As a counter move, the pro-Noriega bloggers in July publicly set a goal of raising money for him from 800 donors in a month. When that did not occur, they moved the goal post to the end of the quarter on Sept. 30. As of Thursday, they had raised $53,897 from 692 supporters.
Finally, we learn that even their beneficiaries hate the netroots:
Early last month, Noriega traveled to Chicago to rub elbows with liberal bloggers nationally at the YearlyKos Convention and received the endorsement of Daily Kos founder Markos Moulitsas Zúniga.
But then Noriega returned home and told the Texas Broadcasters Association that the blogs are as destructive a force in democracy as talk radio.
This piece is a borderline hatchet-job. It's odd from R.G. Ratcliffe, who is one of the better political reporters in the state.

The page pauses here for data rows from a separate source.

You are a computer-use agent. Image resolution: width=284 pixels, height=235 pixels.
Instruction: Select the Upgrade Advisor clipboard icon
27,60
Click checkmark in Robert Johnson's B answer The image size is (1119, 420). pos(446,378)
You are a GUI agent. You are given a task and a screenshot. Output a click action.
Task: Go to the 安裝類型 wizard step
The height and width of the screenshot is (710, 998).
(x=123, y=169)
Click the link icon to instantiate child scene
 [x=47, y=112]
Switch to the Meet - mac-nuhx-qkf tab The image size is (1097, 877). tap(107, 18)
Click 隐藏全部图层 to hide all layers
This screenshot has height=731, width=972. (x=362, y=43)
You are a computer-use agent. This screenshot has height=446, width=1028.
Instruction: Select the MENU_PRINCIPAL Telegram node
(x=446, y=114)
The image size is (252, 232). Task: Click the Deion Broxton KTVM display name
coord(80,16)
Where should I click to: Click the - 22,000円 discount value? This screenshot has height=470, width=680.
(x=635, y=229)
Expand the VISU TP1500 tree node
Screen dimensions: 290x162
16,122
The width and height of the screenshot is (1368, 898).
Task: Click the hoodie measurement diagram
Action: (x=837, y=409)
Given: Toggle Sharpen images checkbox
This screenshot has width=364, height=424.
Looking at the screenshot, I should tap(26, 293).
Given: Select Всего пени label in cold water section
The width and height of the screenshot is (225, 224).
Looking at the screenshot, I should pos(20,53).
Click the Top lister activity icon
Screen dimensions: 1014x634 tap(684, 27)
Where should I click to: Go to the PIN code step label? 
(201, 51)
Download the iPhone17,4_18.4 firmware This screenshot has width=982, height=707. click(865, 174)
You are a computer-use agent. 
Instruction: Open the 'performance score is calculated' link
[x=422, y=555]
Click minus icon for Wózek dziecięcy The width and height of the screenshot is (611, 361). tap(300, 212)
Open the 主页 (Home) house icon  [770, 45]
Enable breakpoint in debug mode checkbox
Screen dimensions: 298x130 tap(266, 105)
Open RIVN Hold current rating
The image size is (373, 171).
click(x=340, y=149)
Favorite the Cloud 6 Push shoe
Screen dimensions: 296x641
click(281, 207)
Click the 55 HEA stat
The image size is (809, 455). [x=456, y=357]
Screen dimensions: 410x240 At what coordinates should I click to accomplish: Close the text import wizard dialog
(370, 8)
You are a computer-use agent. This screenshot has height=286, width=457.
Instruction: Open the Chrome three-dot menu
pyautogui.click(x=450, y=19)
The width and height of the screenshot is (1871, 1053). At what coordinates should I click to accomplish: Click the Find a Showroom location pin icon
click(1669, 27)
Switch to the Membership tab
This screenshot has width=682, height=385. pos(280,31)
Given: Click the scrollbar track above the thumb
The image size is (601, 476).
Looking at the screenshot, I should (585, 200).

Why the attack? One possible reason is dropped in near the end of the article. Bloggers could be a threat to other journalists:
But when San Antonio Current Editor Elaine Wolff revealed in a Watts interview that her husband had donated to the Watts campaign, the blog community blasted her and one staff member quit saying she should check her journalistic ethics with the Poynter Institute.
I don't know if that event played any role in Radtcliffe's thinking, but it is interesting to note. And one should remember that whatever else this article means, it is one more testament to the importance of the netroots in this race.